Gabriel Almond mengatakan, sistem politik merupakan organisasi melalui masyarakat,
merumuskan dan berusaha mencapai tujuan bersama. Dalam hal ini, sistem
politik melaksanakan perang atau mendorong perdamaian, memajukan
perdagangan internasional atau membatasinya, membuka diri demi
pertukaran gagasan-gagasan atau menutup diri, menarik pajak dari rakyat
secara adil atau tidak, mengalokasikan sumberdaya untuk hajat hidup
orang banyak. Singkatnya sistem politik melaksanakan berbagai kegiatan
yang ditunjukkan untuk meraih tujuan-tujuan bersama yang telah
dirumuskan.
Dalam rangka melaksanakan kegiatan yang
kompleks ini, sistem politik memerlukan badan-badan dan
struktur-struktur yang bekerja dalam sistem politik seperti, parlemen,
birokrasi, badan peradilan, dan partai politik yang melaksanakan
kegiatan atau fungsi-fungsi tertentu. Pelaksanaan fungsi-fungsi inilah
yang pada akhirnya membuat sistem politik bekerja, dalam arti mampu
merumuskan dan melaksanakan kebijakan-kebijakannya.
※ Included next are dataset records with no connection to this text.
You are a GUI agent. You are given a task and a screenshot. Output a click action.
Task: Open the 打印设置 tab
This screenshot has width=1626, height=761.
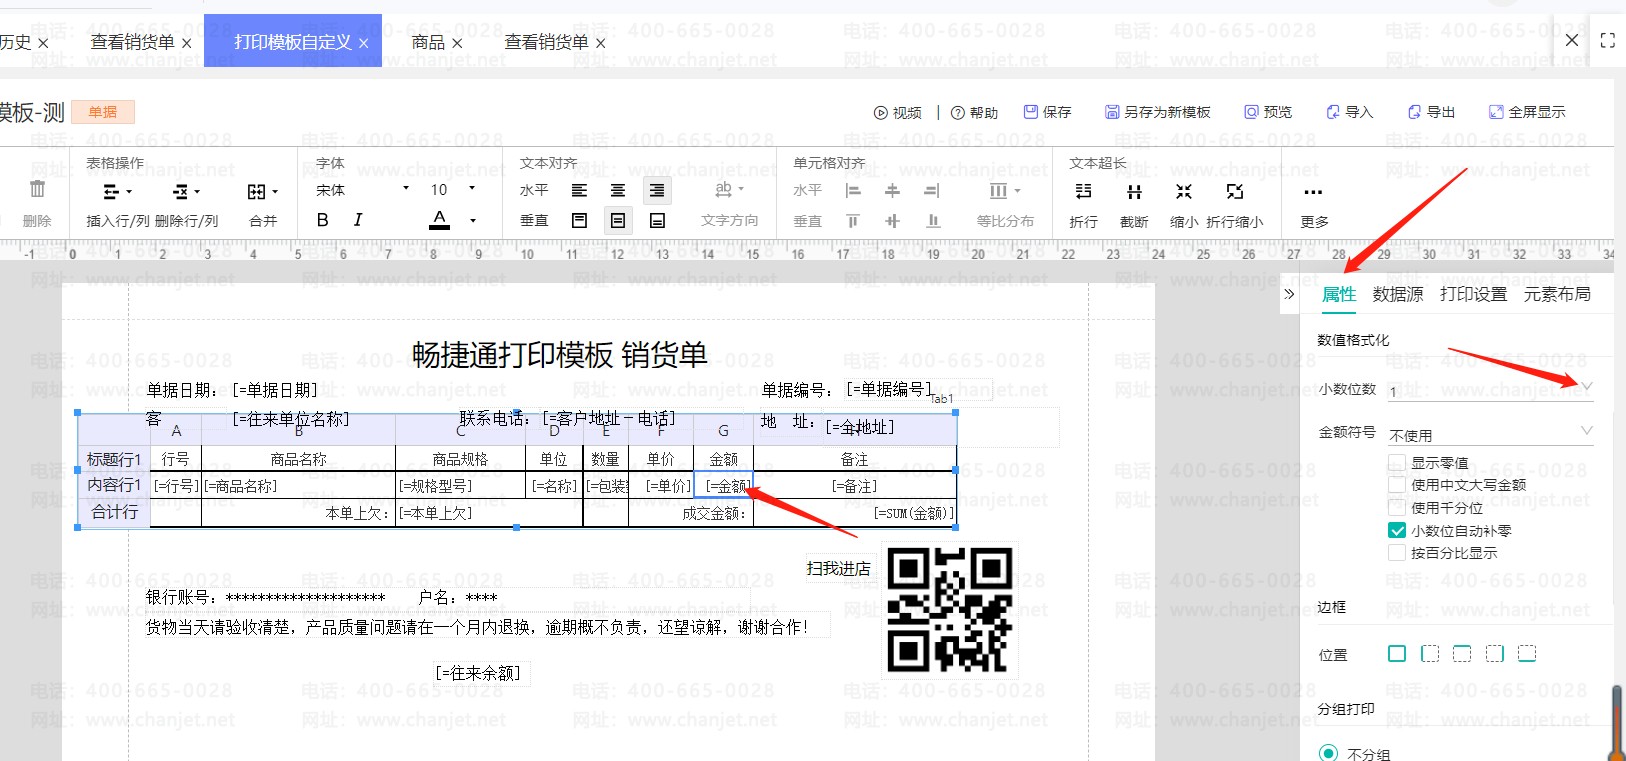point(1473,294)
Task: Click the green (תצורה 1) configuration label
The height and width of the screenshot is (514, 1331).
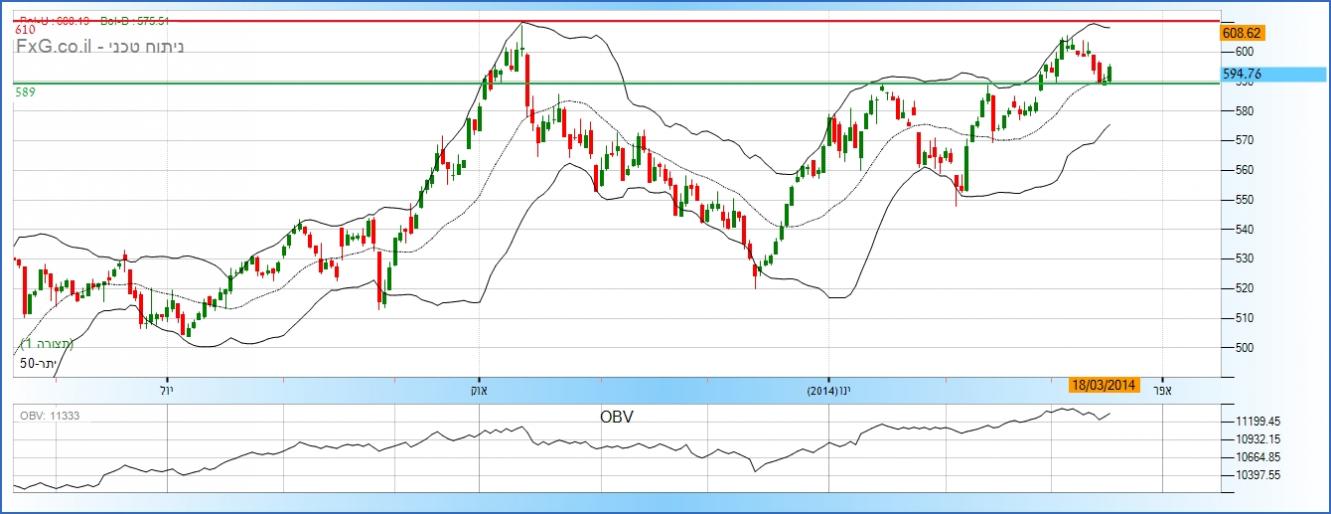Action: pos(47,343)
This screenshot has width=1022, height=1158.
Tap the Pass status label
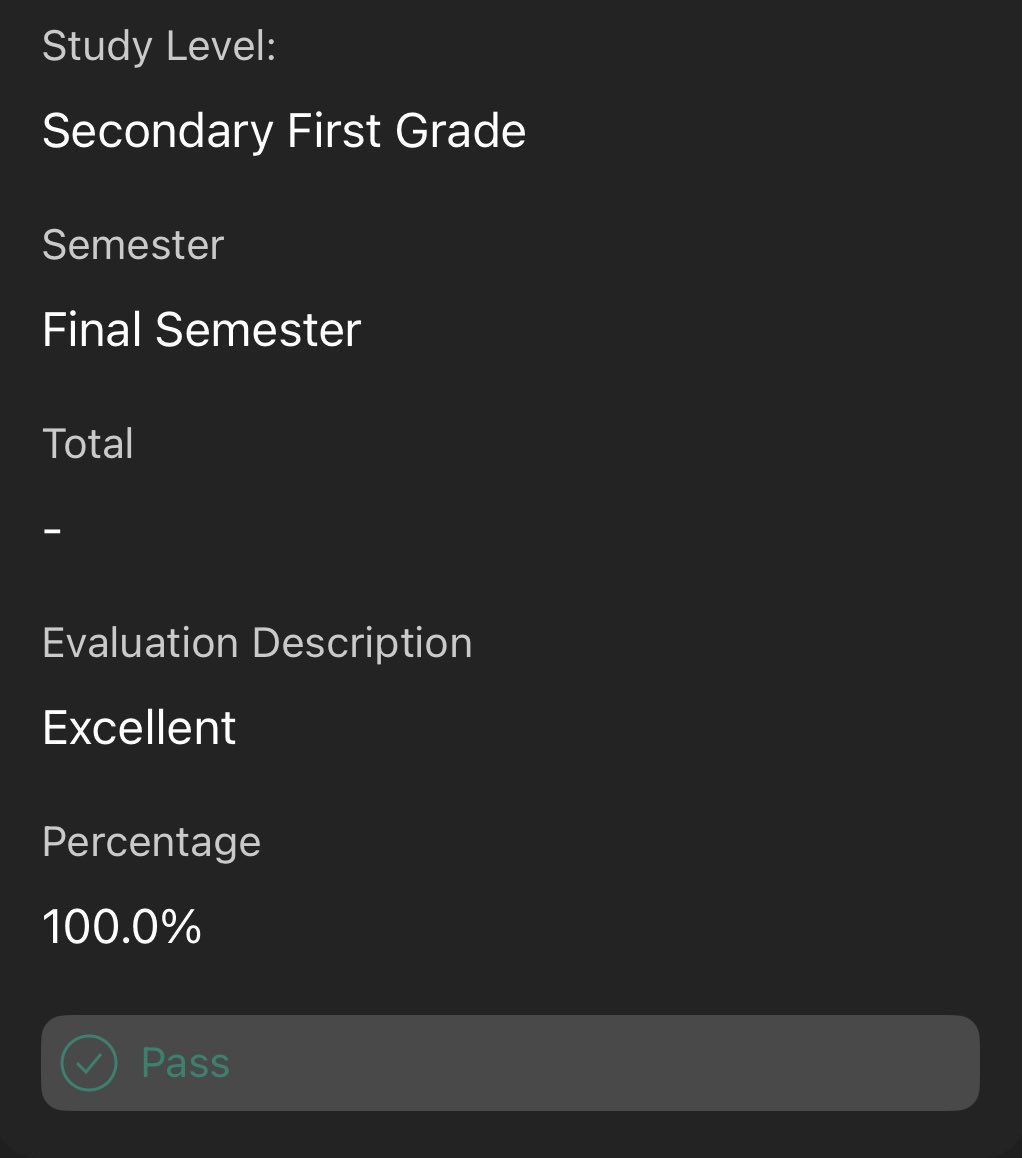click(185, 1063)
Dalam suatu sistem politik, biasanya
terdapat tiga fungsi yang hampir selalu ada. Ketiga fungsi tersebut
adalah sebagai berikut. Pertama, fungsi
sosialisasi politik. Ini merupakan sungsi mengembangkan dan memperkuat
sikap-sikap politik di kalangan penduduk atau bagian-bagian penduduk
ataupun melatih rakyat untuk melaksanakan peran-peran politik,
administrasi birokrasi, dan peranan yudikatif. Fungsi-fungsi ini menurut
Almond, akan melibatkan keluarga, sekolah, media dan struktur-struktur
politik yang ada di dalam masyarakat. Kedua,
rekruitmen politik, ini merupakan penyeleksian rakyat untuk kegiatan
politik dan jabatan-jabatan pemerintahan melalui penampilan media
komunikasi, anggota organisasi, pencalonan pada jabatan tertentu,
pendidikan, dan ujian. Ketiga, komunikasi
politik. Fungsi ketiga ini bertanggungjawab terhadap mengalirnya
informasi dari masyarakat dan melalui berbagai struktur yang ada di
dalam sistem politik. Dalam sistem politik demokratis, komunikasi
politik sering dianggap sebagai ‘life blood’ yang membuat
sistem politik bekerja dengan baik. Dalam konteks ini, komunikasi
politik mengalir tidak hanya dari penguasa politik atau pemerintahan ke
masyarakat atau warga negara, tetapi juga sebaliknya. Apa yang sering
disebut sebagai artikulasi dan agregasi kepentingan pada dasarnya
berlangsung melalui mekanisme komunikasi politik dalam bangunan sistem
politik.
Almond mendefinisikan sistem
politik sebagai suatu konsep ekologis yang menunjukkan adanya suatu
organisai yang berinteraksi dengan suatu lingkungan, yang mempengaruhi
atau yang dipengaruhi. Ini berarti bahwa setiap sistem politik tidak
pernah hidup dalam ruang hampa. Ia senantiasa hidup dalam suatu
lingkungan tertentu yang saling mempengaruhi. Lingkungan dalam pandangan
Almond, terdiri dari lingkungan domestik dan internasional.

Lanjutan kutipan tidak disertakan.